The criminals we seek to identify and bring to justice move quickly, and it is imperative that we, collectively, do the same, moving as quickly as we can, using all of our collective tools.
Because of the efforts of the OECD Working Group on Bribery, and our law enforcement partners at home and overseas, we have transitioned from a world in which bribery of foreign officials was considered a sound business strategy, to one in which bribery is treated like the corrosive crime that it is.
The Department’s FCPA enforcement program would not be where it is today without the help of the OECD’s Working Group on Bribery and the member countries it comprises.
We are committed to continuing to work together with our overseas partners, to hold accountable individuals and companies who engage in corruption, regardless of where they operate or reside.
Our efforts in this respect, due to the tireless work performed by our prosecutors, the SEC, the FBI and other law enforcement agencies, has been remarkable.
Since 2016 alone, the Justice Department has brought more than 35 criminal cases against individuals and 17 cases against corporations in connection with foreign bribery charges. These efforts have resulted in the collection of more than $1.6 billion in fines, penalties and disgorgement. Going forward, we will continue to work closely with the SEC, the FBI and other law enforcement agencies.
We will work with our foreign counterparts to make sure that businesses and organizations that refuse to play by the rules are held responsible.
Countries around the world are strengthening their laws, and investigating and bringing impactful cases.

Items drawn from a data source
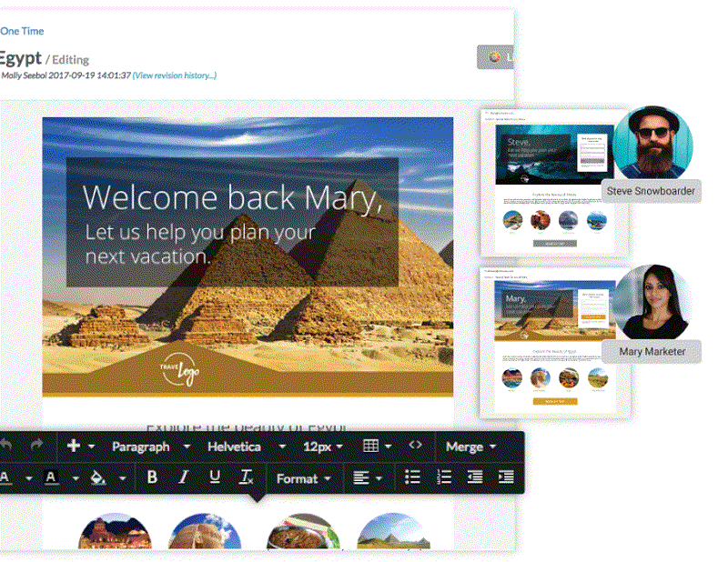Insert a table using the table icon

(x=369, y=447)
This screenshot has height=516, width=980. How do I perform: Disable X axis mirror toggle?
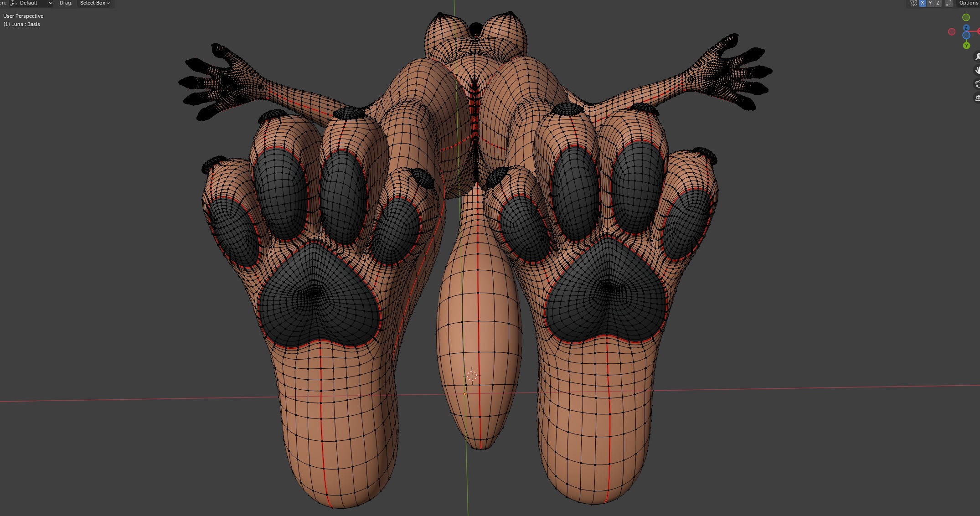tap(923, 3)
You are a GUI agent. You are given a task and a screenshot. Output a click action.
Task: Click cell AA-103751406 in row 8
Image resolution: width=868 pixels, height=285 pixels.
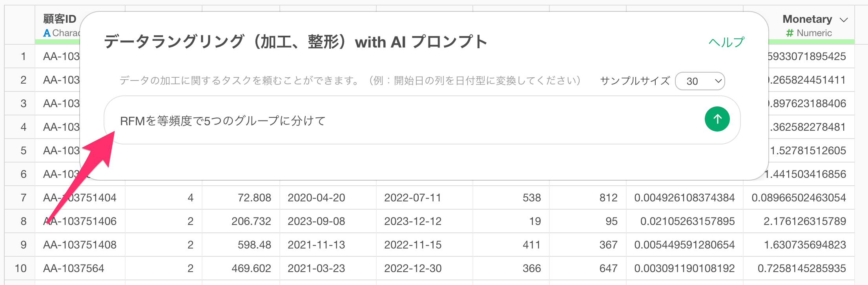(80, 221)

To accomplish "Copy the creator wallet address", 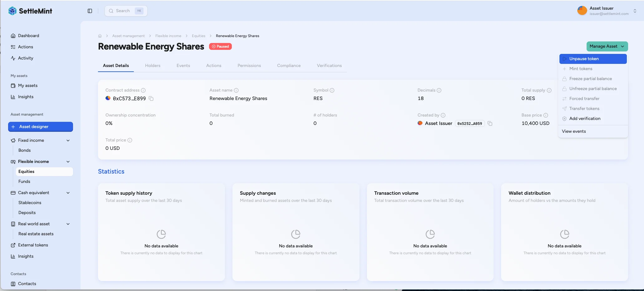I will pos(490,123).
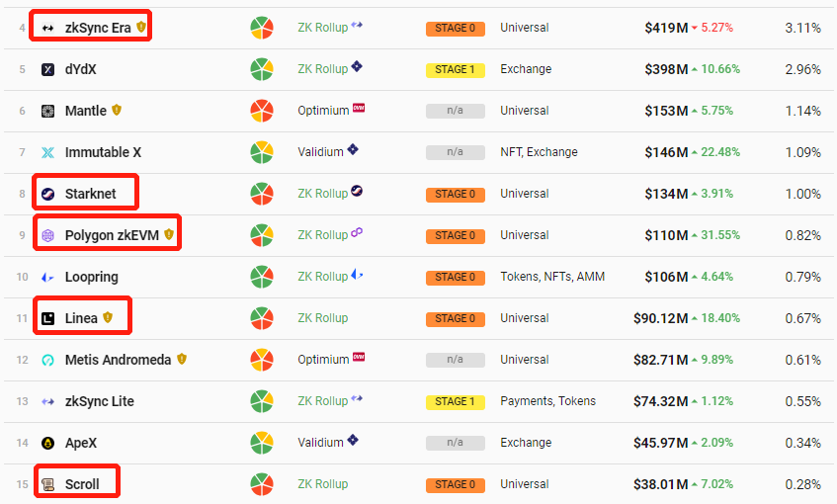Click the ZK Rollup link for dYdX
This screenshot has width=837, height=504.
pyautogui.click(x=323, y=69)
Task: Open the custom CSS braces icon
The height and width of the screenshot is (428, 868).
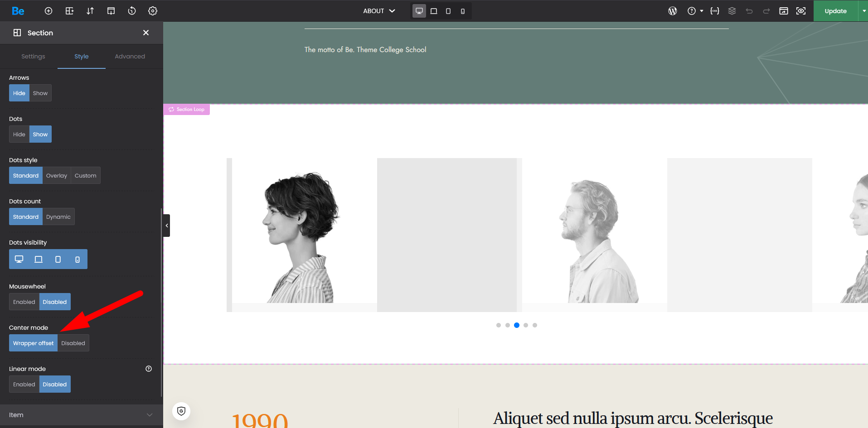Action: tap(715, 11)
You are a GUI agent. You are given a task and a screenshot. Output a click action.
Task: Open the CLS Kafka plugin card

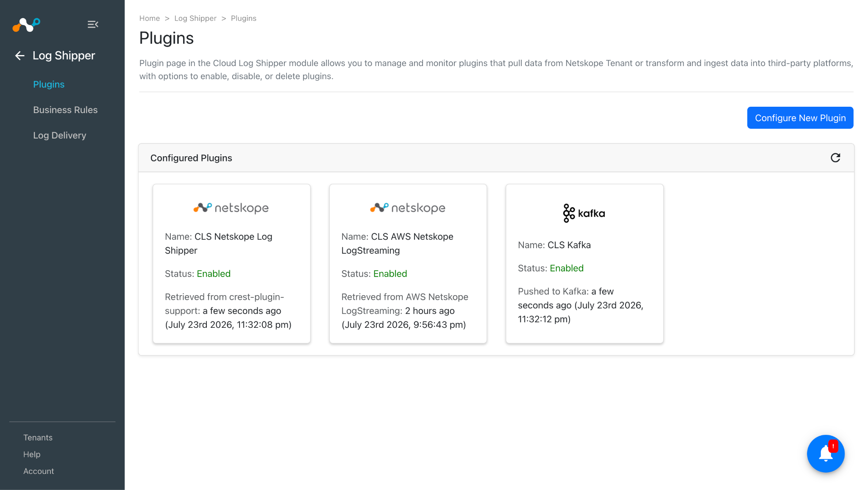pyautogui.click(x=584, y=263)
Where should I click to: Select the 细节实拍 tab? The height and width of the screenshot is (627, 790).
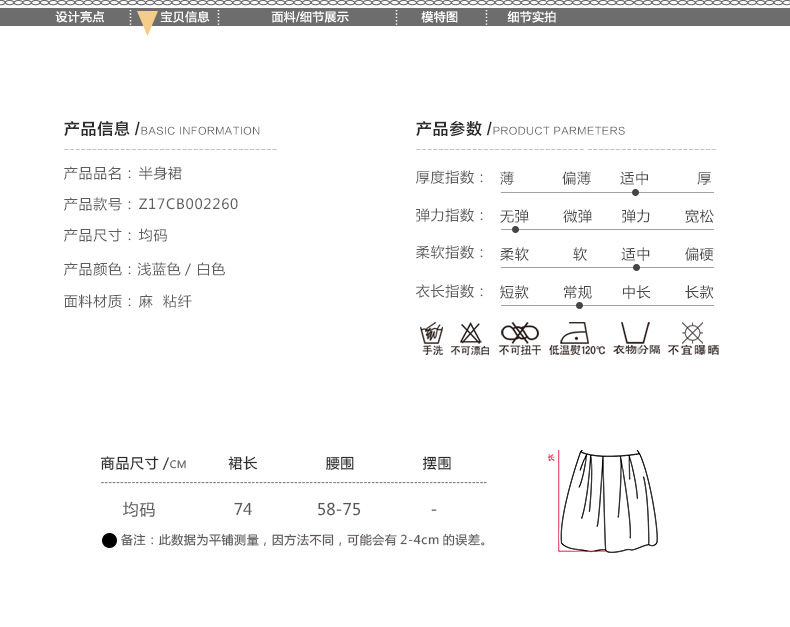point(531,17)
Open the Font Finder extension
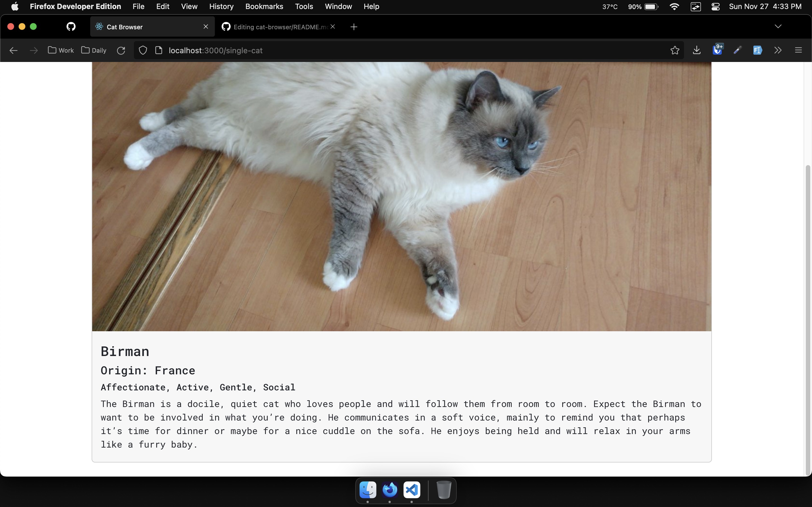Screen dimensions: 812x507 758,50
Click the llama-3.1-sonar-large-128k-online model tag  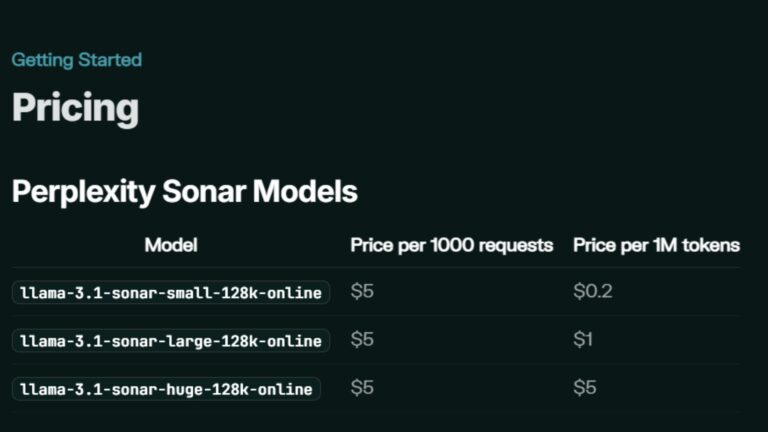[171, 340]
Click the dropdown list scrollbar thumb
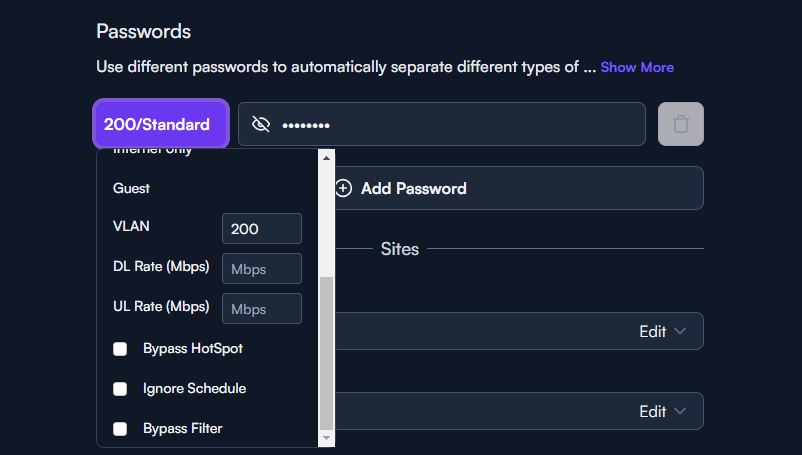 click(326, 353)
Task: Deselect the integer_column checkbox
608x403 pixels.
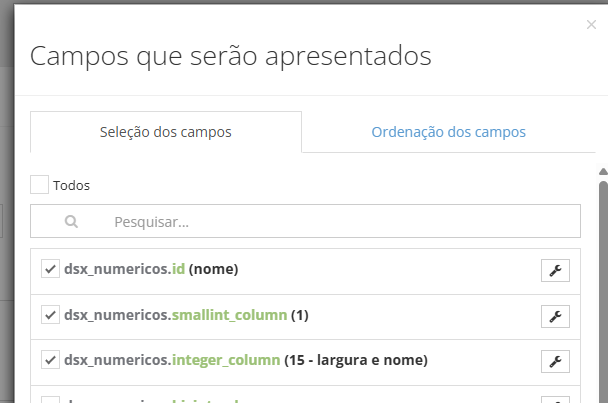Action: pyautogui.click(x=50, y=359)
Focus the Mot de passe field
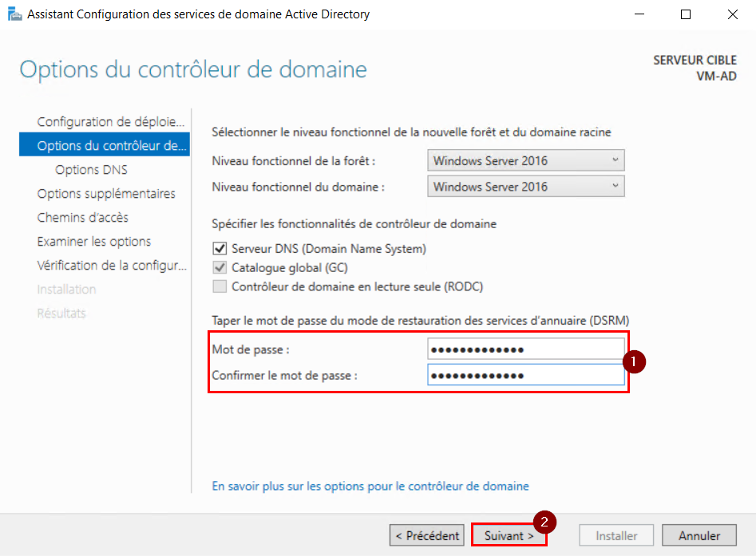 click(x=525, y=349)
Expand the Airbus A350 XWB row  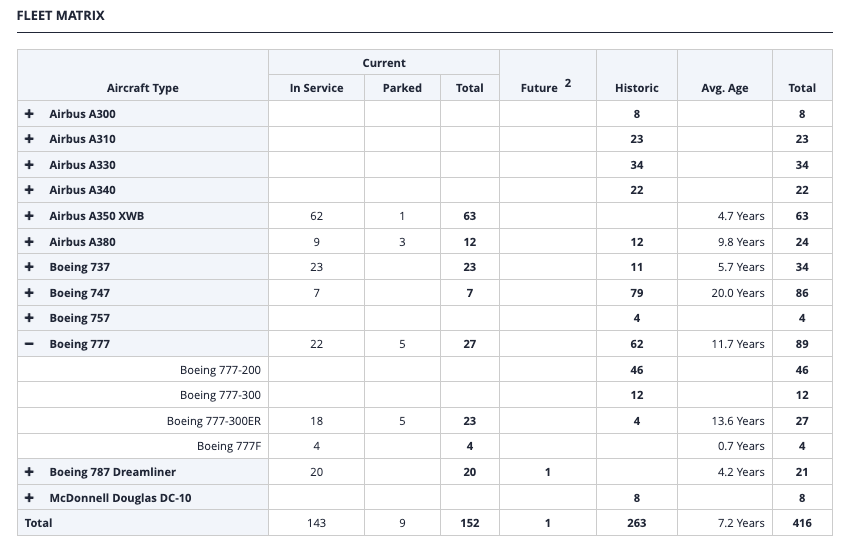[x=30, y=216]
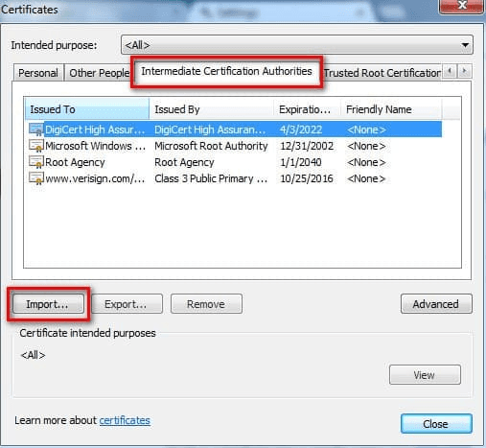Switch to the Personal tab
Viewport: 486px width, 448px height.
coord(38,73)
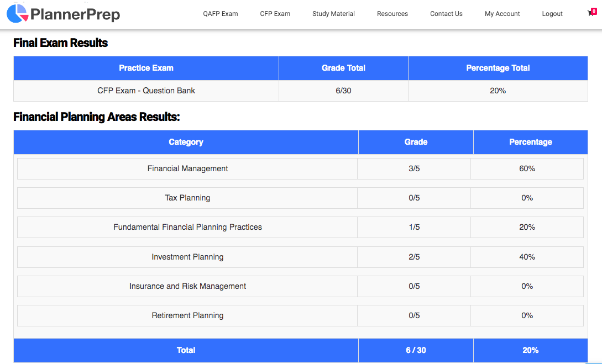
Task: Open the CFP Exam menu item
Action: 275,13
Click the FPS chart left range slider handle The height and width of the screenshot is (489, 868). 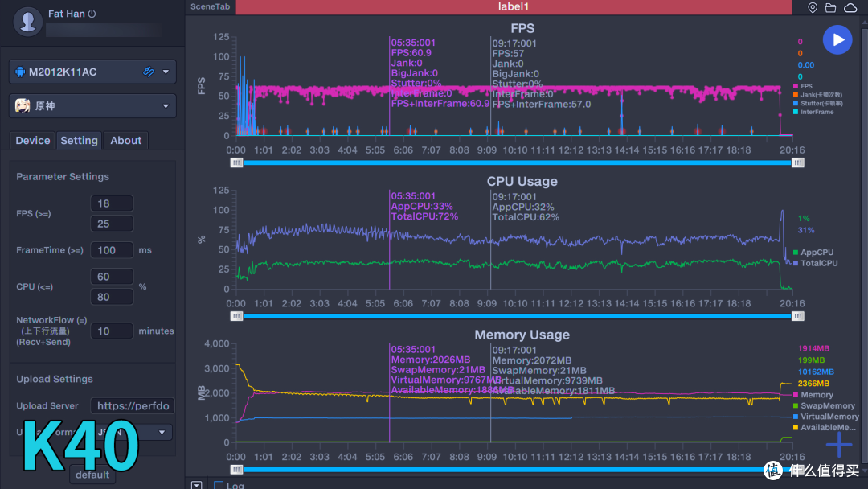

• _REQUIREMENTS_
A: Render this sentence from the foreign bribery remarks in Spanish: "Countries around the world are strengthening their laws, and investigating and bringing impactful cases."
B: Carry on the foreign bribery remarks from the point where they stop.
These lines have no connection to the foreign bribery remarks.

• _RESULTS FOR THE EXERCISE_
A: Los países de todo el mundo están fortaleciendo sus leyes, e investigando y presentando casos de gran impacto.

B:
In this context, we have found that not only is there a need to cooperate with our partners on the investigative side, but also on global resolutions that apportion penalties between the relevant jurisdictions.
I would like to take a moment and mention a few cases that show the extraordinary results we have obtained by working with our foreign counterparts, all of whom are members of the Working Group on Bribery.
Odebrecht, one of the world’s largest construction companies, paid an unparalleled amount of bribes to high-level officials in a dozen countries to secure billions of dollars’ worth of projects around the globe. The United States, Brazil and Switzerland were able to achieve the largest global fine ever imposed in a corruption case.
The company pleaded guilty in the United States and is required to cooperate with the respective countries’ ongoing investigations of individuals, as well as to retain an independent compliance monitor for three years.
Approximately 80 people have been charged in connection with the cases so far.
By working together, these three countries not only assisted one another in gathering evidence and building the case, but made sure to credit the fines and penalties paid to each country, rather than imposing duplicative fines and penalties. This ensures fairness to the companies and provides the right incentives for companies to cooperate fully with the relevant jurisdictions implicated in the case.
In our prosecution of Rolls-Royce, the company paid about $170 million in U.S. penalties as part of an $800 million global resolution to investigations in three countries – the United States, the United Kingdom and Brazil.
As with Odebrecht, the Rolls-Royce investigation reflected the seriousness of the misconduct, which involved payments of $35 million in bribes to officials in six countries.
And just this week, we announced the prosecution of senior executives at the company, as well as other employees and intermediaries. Two executives, one employee and one intermediary have all pleaded guilty in connection with the scheme thus far.
In September, the United States, the Netherlands and Sweden announced another large-scale global corporate settlement against Stockholm-based telecommunications company Telia. That case followed on the heels of the 2016 settlement against Amsterdam-based Vimpelcom; both of these companies admitted to paying over $440 million in bribes to a corrupt official in Uzbekistan.
Each of these cases involved significant international cooperation, and demonstrate that we can achieve great things when we work together to combat corruption.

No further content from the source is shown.